* [EXERCISE DESCRIPTION]:
Your output is the line containing "Instruction: Click the move-to-top arrow icon" plus all lines after it to the end of the records, reproduced exactly, with nothing else.

* [EXERCISE MATERIAL]:
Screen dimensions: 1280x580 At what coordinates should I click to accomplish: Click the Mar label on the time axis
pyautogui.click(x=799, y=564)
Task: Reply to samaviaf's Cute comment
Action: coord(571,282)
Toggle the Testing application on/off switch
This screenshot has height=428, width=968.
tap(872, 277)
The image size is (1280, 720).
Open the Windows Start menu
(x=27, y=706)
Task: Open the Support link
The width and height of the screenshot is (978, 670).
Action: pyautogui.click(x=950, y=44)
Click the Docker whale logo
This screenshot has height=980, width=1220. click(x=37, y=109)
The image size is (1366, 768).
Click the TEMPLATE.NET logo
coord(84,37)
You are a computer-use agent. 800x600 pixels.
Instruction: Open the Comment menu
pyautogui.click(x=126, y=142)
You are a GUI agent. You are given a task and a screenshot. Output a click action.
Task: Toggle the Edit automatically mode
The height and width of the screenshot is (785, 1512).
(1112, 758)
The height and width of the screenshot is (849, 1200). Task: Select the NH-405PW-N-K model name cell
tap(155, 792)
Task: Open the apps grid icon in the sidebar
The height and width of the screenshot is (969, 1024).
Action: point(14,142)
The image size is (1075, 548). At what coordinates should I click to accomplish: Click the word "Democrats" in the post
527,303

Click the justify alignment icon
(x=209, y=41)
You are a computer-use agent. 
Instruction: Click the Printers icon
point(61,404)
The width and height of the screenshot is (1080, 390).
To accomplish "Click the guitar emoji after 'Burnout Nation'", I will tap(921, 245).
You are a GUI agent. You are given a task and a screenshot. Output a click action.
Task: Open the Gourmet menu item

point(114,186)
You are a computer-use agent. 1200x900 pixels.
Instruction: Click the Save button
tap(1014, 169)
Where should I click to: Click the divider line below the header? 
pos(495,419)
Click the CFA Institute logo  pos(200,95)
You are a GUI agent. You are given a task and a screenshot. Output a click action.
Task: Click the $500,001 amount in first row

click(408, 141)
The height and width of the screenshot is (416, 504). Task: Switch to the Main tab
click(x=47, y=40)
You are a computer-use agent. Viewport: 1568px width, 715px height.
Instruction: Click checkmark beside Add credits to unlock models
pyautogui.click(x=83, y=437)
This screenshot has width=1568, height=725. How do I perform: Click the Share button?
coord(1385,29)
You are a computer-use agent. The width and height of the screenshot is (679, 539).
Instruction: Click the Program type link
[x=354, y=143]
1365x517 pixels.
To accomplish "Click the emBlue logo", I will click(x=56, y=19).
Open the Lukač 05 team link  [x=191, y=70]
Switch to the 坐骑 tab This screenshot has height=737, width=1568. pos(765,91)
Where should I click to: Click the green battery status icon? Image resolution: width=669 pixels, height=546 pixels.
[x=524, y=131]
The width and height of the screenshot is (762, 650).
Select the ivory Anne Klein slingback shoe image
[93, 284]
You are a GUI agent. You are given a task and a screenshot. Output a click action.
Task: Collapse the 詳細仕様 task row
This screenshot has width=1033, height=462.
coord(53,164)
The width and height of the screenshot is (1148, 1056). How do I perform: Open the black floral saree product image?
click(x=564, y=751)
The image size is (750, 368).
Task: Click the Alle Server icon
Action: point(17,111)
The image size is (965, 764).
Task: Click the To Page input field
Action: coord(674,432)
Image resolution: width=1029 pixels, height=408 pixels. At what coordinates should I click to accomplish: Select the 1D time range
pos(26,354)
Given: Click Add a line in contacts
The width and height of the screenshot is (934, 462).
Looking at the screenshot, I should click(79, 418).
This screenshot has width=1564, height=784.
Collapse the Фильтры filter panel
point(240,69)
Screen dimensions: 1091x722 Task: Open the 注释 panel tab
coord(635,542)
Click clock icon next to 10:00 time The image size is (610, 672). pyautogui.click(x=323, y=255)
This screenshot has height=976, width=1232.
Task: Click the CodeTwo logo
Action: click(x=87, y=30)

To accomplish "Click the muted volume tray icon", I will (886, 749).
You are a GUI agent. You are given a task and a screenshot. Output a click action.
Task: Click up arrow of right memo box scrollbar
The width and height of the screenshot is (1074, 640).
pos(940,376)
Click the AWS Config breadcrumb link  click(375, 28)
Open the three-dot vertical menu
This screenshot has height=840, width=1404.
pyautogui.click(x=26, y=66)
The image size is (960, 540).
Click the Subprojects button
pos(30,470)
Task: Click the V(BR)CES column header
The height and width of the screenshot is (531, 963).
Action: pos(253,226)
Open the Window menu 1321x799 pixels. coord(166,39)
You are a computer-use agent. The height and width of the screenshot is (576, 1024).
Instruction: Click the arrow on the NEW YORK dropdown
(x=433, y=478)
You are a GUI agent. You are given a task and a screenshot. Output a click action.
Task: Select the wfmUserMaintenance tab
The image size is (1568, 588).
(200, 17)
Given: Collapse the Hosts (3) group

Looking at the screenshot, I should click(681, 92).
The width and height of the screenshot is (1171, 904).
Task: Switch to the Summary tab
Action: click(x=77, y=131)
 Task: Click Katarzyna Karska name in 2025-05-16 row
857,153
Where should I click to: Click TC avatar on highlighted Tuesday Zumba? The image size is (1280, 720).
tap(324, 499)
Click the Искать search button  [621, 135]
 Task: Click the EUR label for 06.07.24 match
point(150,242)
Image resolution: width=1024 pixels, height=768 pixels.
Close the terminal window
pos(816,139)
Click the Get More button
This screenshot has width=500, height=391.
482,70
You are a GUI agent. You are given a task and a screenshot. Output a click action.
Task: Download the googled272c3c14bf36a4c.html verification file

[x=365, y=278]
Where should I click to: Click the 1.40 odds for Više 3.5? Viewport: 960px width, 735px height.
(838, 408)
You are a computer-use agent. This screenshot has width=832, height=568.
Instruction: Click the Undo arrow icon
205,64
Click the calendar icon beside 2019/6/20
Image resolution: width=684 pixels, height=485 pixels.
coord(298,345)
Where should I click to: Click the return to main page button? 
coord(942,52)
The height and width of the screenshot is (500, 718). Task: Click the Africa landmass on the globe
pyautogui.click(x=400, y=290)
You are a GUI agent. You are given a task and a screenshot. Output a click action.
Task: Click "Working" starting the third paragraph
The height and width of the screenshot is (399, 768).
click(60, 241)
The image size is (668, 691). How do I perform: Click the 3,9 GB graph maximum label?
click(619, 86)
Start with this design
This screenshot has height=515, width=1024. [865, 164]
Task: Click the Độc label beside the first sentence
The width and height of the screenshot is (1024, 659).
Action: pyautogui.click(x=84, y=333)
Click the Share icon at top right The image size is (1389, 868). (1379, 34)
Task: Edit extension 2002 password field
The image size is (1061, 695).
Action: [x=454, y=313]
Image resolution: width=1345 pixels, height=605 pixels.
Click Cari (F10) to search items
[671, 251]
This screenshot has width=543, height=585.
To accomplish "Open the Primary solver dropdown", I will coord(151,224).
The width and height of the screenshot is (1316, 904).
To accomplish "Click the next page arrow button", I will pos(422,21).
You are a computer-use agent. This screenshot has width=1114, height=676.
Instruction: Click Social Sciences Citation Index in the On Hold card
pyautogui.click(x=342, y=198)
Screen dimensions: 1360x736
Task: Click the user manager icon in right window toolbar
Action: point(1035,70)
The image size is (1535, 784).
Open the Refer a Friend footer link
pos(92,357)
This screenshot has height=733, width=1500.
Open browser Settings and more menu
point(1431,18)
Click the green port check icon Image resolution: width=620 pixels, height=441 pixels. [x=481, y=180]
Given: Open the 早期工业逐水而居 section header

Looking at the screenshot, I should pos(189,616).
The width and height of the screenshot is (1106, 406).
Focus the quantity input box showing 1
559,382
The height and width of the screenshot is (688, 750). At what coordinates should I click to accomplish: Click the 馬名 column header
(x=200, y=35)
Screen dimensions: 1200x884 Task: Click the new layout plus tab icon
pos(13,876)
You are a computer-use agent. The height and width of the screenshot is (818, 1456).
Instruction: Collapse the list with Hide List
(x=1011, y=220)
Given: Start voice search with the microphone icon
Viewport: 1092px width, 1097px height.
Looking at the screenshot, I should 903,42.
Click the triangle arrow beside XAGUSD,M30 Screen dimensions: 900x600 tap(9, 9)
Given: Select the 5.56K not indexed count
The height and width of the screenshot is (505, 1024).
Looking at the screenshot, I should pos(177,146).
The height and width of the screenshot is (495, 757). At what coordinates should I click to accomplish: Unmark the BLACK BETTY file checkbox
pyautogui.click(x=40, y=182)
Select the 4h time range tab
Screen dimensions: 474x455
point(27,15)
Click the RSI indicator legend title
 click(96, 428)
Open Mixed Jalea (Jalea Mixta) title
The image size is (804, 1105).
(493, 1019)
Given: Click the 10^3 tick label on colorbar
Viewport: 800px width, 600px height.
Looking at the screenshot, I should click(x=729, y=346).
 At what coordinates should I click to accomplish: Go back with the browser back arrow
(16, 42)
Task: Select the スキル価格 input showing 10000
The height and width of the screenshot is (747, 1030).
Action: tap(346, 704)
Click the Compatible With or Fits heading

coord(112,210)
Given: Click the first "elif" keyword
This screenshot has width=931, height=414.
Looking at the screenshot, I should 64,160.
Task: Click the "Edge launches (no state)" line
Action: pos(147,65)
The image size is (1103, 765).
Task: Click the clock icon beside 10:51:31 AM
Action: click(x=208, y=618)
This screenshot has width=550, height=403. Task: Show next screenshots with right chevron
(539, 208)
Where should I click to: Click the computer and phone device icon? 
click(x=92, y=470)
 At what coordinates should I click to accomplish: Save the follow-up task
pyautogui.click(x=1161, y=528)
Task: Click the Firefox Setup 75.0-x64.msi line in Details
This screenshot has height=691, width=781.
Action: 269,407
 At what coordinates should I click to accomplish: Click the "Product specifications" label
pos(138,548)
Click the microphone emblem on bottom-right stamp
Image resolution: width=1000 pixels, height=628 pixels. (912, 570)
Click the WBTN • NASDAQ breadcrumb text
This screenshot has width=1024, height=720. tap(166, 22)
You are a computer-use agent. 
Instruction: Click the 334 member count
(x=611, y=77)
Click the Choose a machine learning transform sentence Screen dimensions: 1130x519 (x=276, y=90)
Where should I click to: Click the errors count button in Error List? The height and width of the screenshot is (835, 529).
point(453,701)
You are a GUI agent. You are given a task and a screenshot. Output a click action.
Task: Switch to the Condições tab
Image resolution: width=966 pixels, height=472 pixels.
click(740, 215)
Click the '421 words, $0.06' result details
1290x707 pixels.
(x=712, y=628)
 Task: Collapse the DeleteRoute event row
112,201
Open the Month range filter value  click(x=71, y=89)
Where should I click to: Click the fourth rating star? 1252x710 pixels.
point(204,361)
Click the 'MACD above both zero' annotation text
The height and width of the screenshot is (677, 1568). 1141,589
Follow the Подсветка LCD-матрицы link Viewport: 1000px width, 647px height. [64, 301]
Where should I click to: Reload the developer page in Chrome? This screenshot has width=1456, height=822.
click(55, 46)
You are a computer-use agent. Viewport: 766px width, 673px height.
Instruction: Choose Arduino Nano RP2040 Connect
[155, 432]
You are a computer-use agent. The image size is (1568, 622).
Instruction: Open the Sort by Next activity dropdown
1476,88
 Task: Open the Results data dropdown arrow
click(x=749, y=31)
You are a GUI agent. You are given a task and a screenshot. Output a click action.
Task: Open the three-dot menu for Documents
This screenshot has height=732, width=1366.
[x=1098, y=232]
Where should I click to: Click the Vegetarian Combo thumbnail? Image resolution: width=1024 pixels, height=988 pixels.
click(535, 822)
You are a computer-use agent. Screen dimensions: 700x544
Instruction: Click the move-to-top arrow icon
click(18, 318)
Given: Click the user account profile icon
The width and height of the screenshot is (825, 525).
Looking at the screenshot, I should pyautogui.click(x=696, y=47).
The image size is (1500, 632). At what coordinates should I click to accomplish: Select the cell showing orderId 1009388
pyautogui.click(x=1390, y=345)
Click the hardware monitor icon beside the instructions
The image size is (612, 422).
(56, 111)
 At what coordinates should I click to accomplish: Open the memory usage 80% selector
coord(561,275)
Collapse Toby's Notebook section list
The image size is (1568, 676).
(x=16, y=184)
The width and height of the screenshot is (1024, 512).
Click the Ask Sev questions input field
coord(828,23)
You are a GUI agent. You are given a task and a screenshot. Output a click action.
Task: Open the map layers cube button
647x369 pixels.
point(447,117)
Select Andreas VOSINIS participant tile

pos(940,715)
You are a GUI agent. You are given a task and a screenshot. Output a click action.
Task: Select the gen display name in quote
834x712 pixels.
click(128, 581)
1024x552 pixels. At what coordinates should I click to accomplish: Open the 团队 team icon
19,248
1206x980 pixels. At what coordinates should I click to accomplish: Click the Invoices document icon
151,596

* [RESPONSE TO THE TASK]:
Instruction: Click the move-to-top arrow icon
click(18, 318)
Given: Click the user account profile icon
The width and height of the screenshot is (825, 525).
Looking at the screenshot, I should pyautogui.click(x=696, y=47).
The image size is (1500, 632). At what coordinates should I click to accomplish: Select the cell showing orderId 1009388
pyautogui.click(x=1390, y=345)
Click the hardware monitor icon beside the instructions
The image size is (612, 422).
(56, 111)
 At what coordinates should I click to accomplish: Open the memory usage 80% selector
coord(561,275)
Collapse Toby's Notebook section list
The image size is (1568, 676).
(x=16, y=184)
The width and height of the screenshot is (1024, 512).
Click the Ask Sev questions input field
coord(828,23)
You are a GUI agent. You are given a task and a screenshot. Output a click action.
Task: Open the map layers cube button
647x369 pixels.
point(447,117)
Select Andreas VOSINIS participant tile

pos(940,715)
You are a GUI agent. You are given a task and a screenshot. Output a click action.
Task: Select the gen display name in quote
834x712 pixels.
click(128, 581)
1024x552 pixels. At what coordinates should I click to accomplish: Open the 团队 team icon
19,248
1206x980 pixels. At what coordinates should I click to accomplish: Click the Invoices document icon
151,596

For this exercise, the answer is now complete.